# Rouen riverside Aire



## whistlinggypsy (May 1, 2005)

At Rouen can anyone tell if they have completed the bridge repairs on the Quai Saint-Sever and Quai Jean-Moulin and allowing overnighting of camping cars.

Thanks

Bob


----------



## vicdicdoc (May 14, 2005)

Dunno . . we go to the Aire opposite the Jumieges Abbey just past Duclair, [follow the river a couple of 'U' bends- about 5 or 6 miles from Rouen] . . . Nothing special- Its in the database
http://www.motorhomefacts.com/modules.php?name=Campsites&op=display_results&csid=503


----------



## Telbell (May 1, 2005)

As I understand from a friend who visits her mother regularly at Evreux, and goes via Rouen, the repairs will take another two weeks


----------



## whistlinggypsy (May 1, 2005)

> As I understand from a friend who visits her mother regularly at Evreux, and goes via Rouen, the repairs will take another two weeks


Cheers Vic, but we prefer Rouen Quai side, and thanks Telbell tha's just what we wanted to hear, will not need it until after the new year so just hope they still allow parking for camping car when their finished.

Bob


----------



## alshymer (Nov 4, 2007)

*Rouen Parking*

Hi
Could someone give me a GPS for this spot?
I like Rouen, but have never found anywhere to stop.
Regards
Alshymer


----------



## peejay (May 10, 2005)

*Re: Rouen Parking*



alshymer said:


> Hi
> Could someone give me a GPS for this spot?
> I like Rouen, but have never found anywhere to stop.
> Regards
> Alshymer


Its all here....

http://www.motorhomefacts.com/modules.php?name=Campsites&op=display_results&csid=2559

Pete


----------



## MIKEJ (Apr 10, 2006)

*Re: Rouen Parking*



peejay said:


> alshymer said:
> 
> 
> > Hi
> ...


Looks nice-is it easy to access the aire?


----------



## peejay (May 10, 2005)

> Looks nice-is it easy to access the aire?

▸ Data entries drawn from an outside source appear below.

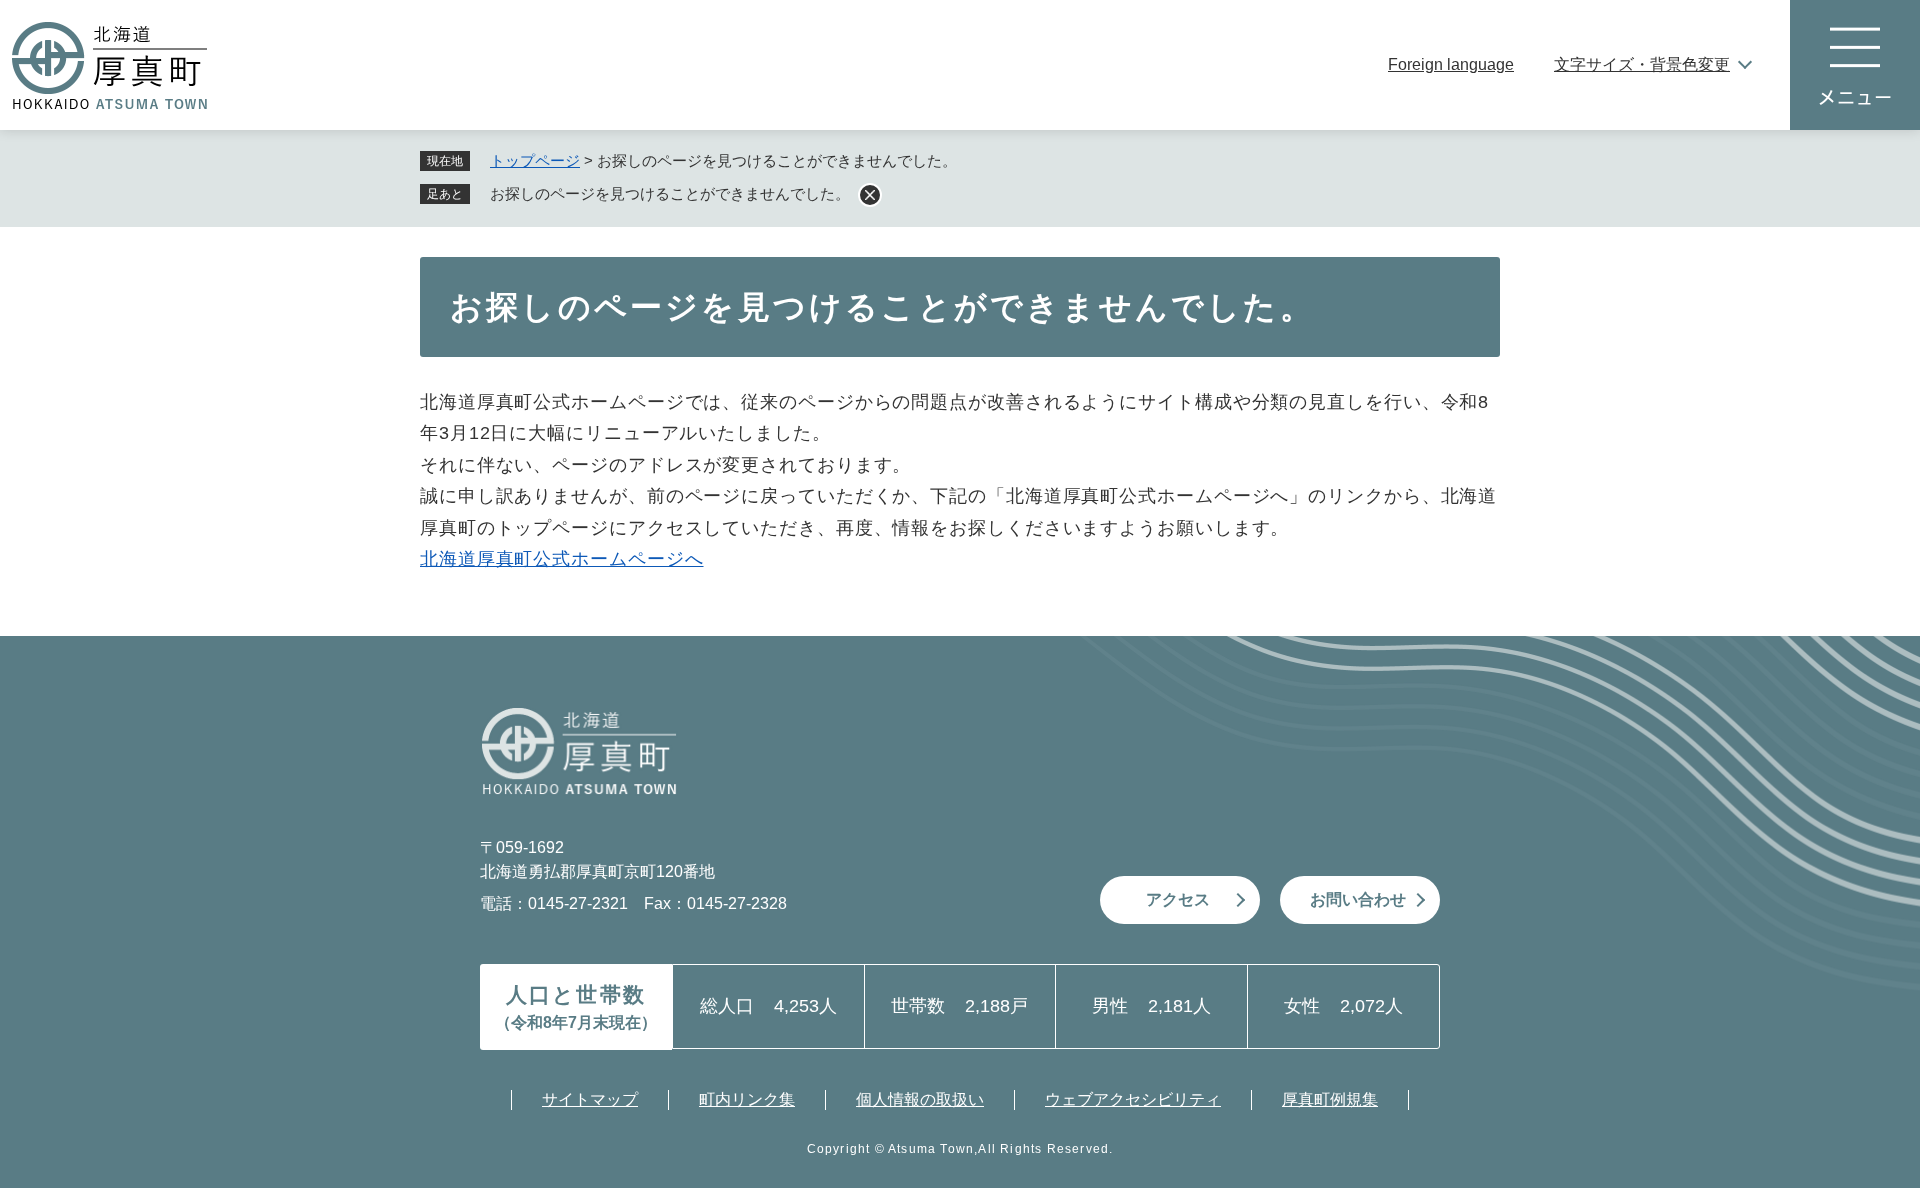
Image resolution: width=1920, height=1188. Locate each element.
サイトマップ (590, 1099)
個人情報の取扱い (920, 1099)
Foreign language (1451, 64)
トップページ (535, 160)
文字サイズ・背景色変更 (1642, 64)
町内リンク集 (747, 1099)
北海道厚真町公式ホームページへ (562, 559)
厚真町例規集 (1330, 1099)
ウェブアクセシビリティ (1133, 1099)
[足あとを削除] (870, 195)
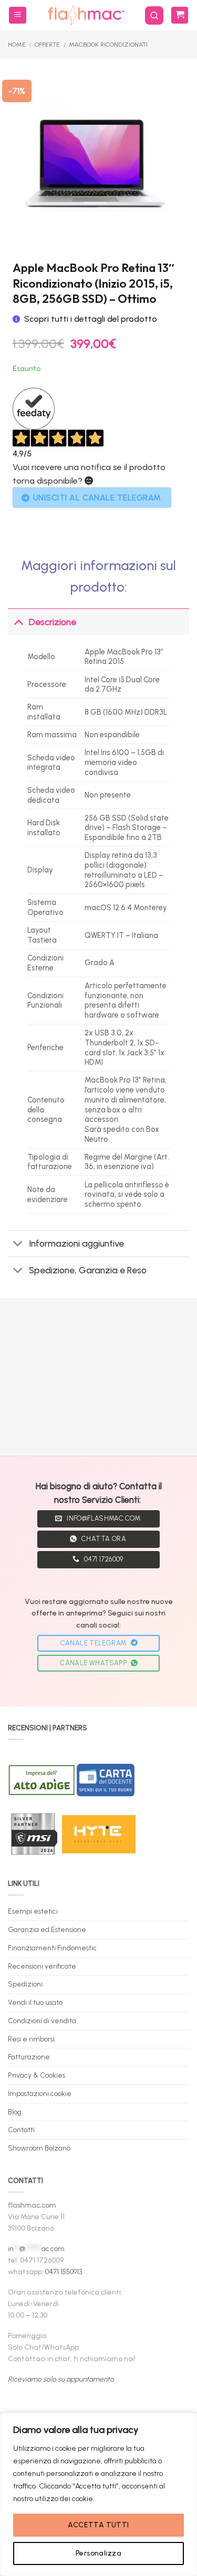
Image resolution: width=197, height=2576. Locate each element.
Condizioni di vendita (42, 2020)
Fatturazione (29, 2057)
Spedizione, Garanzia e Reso (88, 1269)
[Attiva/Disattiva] (18, 621)
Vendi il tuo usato (35, 2002)
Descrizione (52, 621)
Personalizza (98, 2553)
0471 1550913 (63, 2271)
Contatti (21, 2129)
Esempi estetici (33, 1911)
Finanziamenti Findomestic (52, 1948)
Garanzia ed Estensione (47, 1929)
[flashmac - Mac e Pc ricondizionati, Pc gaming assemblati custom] (86, 15)
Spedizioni (25, 1984)
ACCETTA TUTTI (98, 2524)
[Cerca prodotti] (154, 15)
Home (17, 44)
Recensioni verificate (42, 1966)
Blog (15, 2112)
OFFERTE (47, 44)
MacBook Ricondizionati (108, 44)
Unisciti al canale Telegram (97, 498)
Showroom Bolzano (39, 2148)
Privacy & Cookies (36, 2075)
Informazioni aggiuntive (76, 1243)
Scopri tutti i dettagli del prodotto (90, 319)
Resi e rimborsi (31, 2039)
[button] (17, 15)
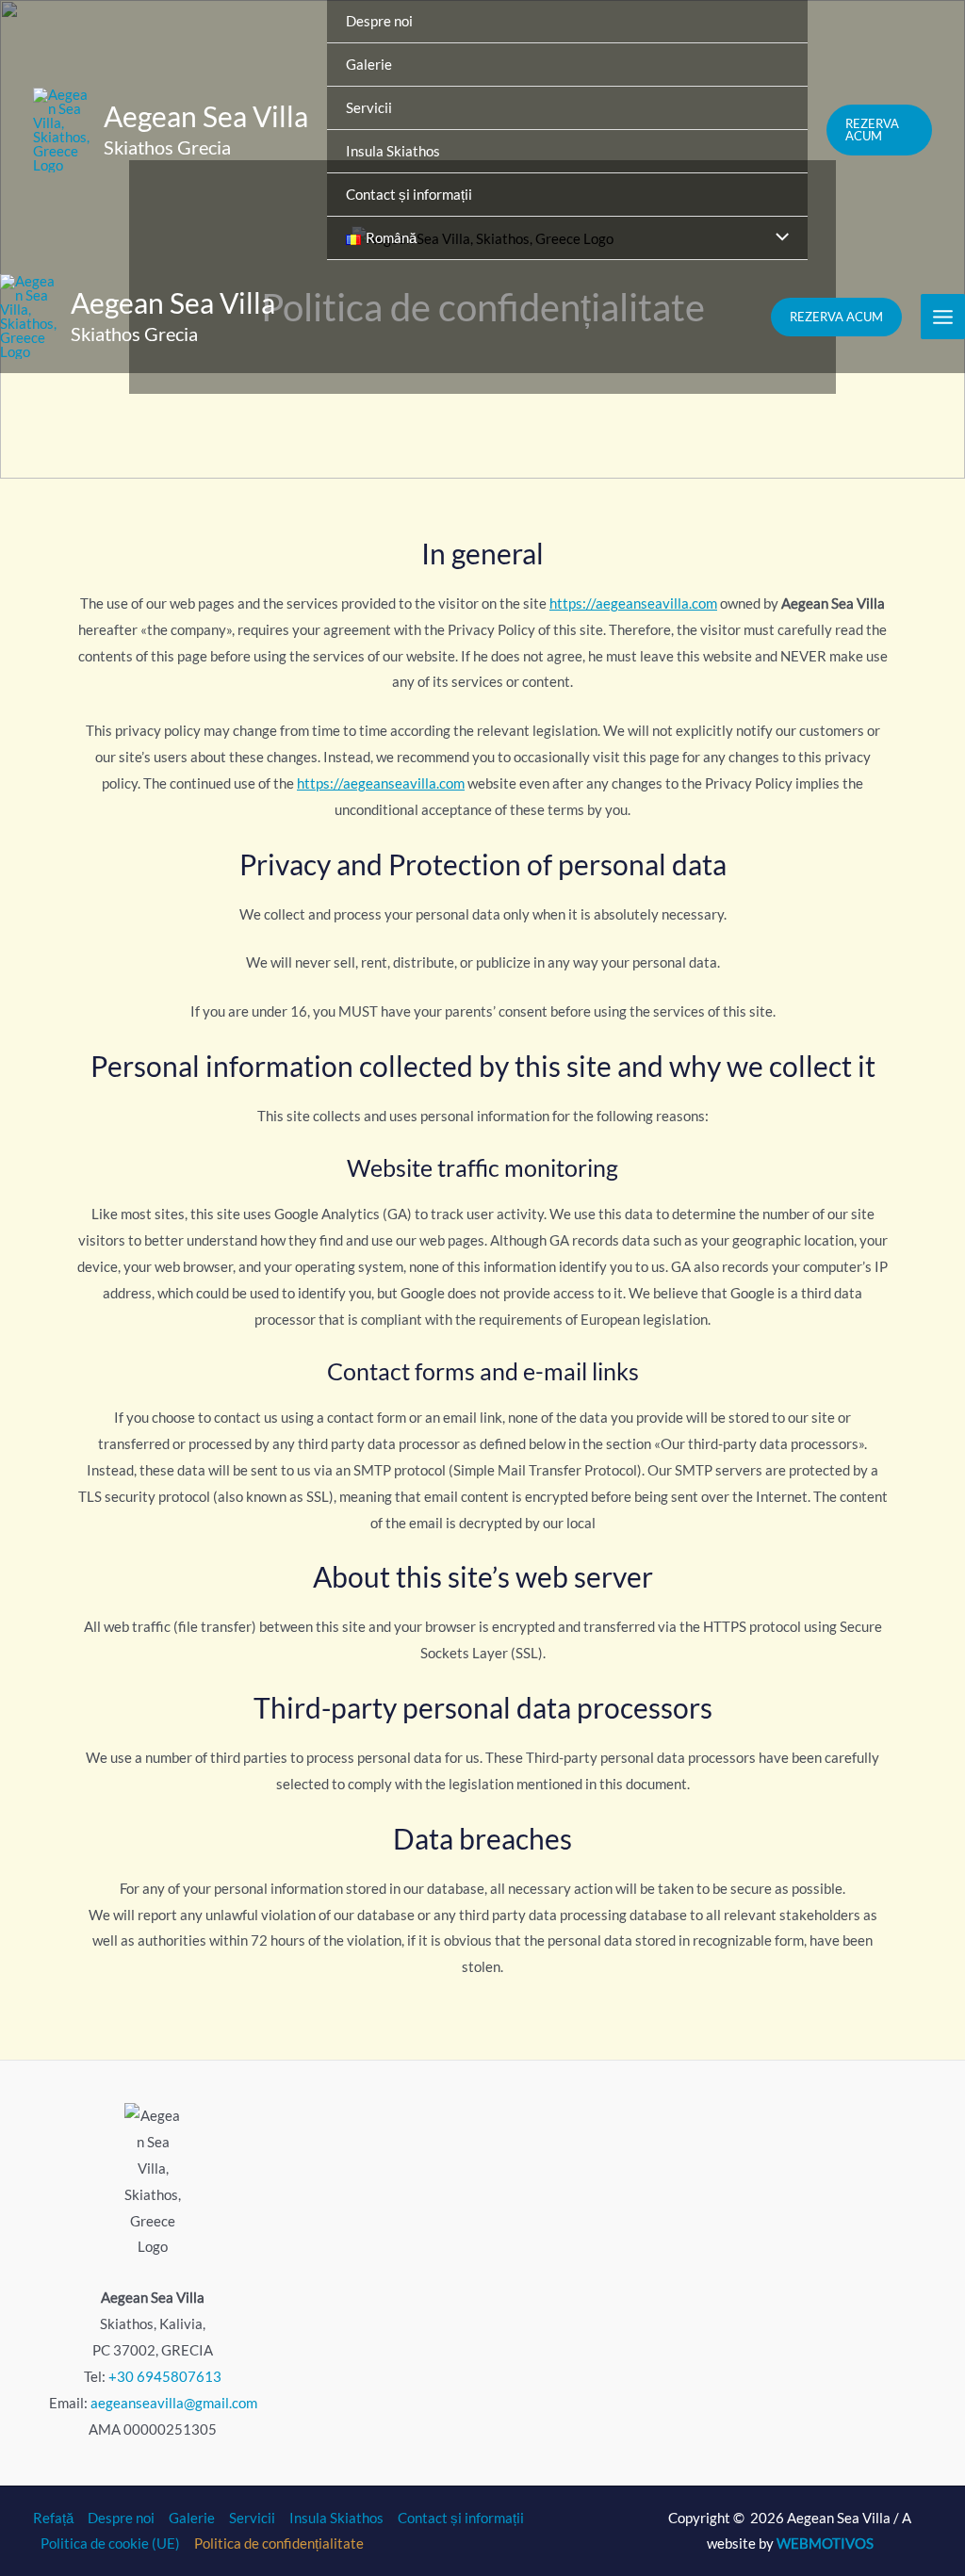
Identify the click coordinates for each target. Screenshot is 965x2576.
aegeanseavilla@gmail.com (173, 2402)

If you look at the streetview from the database entry you can see the entrance sliproad down to the parking area.

If you are turning left off Quai Jean Moulin across incoming traffic to the sliproad then it can take a while in peak periods to get a safe gap in the traffic. Otherwise, no problems that we can remember.

Pete


----------